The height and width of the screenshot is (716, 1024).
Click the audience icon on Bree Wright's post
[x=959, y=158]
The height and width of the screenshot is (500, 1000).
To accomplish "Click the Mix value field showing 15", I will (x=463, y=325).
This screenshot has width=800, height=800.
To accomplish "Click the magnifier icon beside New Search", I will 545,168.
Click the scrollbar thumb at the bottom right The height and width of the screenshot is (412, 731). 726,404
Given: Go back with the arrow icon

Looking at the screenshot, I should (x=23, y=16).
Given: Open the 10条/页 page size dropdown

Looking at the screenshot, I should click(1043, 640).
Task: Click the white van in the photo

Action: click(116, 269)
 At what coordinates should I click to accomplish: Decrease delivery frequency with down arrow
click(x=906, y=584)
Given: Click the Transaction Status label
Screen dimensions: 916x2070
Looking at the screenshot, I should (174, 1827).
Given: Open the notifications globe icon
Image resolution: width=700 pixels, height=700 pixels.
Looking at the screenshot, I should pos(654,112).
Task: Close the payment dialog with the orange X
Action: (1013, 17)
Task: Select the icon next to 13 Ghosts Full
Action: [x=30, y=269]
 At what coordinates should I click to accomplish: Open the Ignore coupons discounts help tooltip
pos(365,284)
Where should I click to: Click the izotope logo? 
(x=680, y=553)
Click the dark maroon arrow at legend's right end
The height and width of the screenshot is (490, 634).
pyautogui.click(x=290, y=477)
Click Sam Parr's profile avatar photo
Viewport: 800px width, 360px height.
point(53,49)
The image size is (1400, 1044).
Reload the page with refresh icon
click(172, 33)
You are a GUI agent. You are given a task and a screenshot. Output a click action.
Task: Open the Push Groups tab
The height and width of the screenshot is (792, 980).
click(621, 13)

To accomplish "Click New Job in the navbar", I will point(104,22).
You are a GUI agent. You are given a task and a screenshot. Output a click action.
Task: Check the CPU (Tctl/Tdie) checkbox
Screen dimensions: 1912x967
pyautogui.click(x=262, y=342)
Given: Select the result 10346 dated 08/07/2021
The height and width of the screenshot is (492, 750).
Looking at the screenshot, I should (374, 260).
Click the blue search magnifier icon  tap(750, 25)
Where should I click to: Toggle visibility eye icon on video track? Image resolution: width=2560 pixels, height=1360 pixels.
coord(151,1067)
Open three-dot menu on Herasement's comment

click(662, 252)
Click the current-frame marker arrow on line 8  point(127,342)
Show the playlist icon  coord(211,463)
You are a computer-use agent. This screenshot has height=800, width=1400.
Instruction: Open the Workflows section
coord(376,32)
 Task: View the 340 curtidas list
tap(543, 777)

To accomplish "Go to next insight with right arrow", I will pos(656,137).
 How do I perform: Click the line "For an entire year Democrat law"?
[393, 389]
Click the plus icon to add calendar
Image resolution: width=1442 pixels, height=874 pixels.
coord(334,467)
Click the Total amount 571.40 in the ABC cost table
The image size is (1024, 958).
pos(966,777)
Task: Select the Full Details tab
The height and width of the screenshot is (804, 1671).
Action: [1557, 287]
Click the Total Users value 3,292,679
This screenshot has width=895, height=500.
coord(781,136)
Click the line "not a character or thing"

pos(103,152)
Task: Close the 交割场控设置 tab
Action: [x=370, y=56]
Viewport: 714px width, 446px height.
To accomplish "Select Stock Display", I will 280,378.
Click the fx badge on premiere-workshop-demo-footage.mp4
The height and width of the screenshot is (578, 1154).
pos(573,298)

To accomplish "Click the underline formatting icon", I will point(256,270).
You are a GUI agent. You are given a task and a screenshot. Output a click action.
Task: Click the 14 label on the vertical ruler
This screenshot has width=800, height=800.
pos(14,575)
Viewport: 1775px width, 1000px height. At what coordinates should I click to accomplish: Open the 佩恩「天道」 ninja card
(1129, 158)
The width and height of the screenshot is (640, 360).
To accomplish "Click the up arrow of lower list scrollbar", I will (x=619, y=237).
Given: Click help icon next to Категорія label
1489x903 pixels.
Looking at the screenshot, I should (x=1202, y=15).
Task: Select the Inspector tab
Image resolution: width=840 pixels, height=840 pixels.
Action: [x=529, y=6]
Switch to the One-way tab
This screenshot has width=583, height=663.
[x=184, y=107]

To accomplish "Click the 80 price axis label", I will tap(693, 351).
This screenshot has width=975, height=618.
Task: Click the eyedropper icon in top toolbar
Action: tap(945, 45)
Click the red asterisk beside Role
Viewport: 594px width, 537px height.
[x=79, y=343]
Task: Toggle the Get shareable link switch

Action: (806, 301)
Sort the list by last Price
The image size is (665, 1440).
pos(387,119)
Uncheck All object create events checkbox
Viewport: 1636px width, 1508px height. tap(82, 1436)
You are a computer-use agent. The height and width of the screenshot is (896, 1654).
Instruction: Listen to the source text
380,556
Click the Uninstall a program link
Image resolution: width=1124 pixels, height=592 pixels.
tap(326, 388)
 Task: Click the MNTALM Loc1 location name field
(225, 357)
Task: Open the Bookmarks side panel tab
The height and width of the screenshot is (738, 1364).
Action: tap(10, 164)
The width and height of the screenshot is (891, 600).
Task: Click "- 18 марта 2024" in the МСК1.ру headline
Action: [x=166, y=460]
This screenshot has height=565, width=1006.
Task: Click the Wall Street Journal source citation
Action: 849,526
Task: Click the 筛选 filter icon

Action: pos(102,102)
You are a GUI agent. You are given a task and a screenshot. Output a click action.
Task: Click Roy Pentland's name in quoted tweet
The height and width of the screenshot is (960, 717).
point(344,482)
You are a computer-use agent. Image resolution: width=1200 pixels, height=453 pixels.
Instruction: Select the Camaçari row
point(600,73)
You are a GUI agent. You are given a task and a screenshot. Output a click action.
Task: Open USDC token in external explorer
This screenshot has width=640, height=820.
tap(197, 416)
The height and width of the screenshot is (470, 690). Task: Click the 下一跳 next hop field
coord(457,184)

•••

Report how many lines in the listing above contain the string "computer", giving the number alone.

3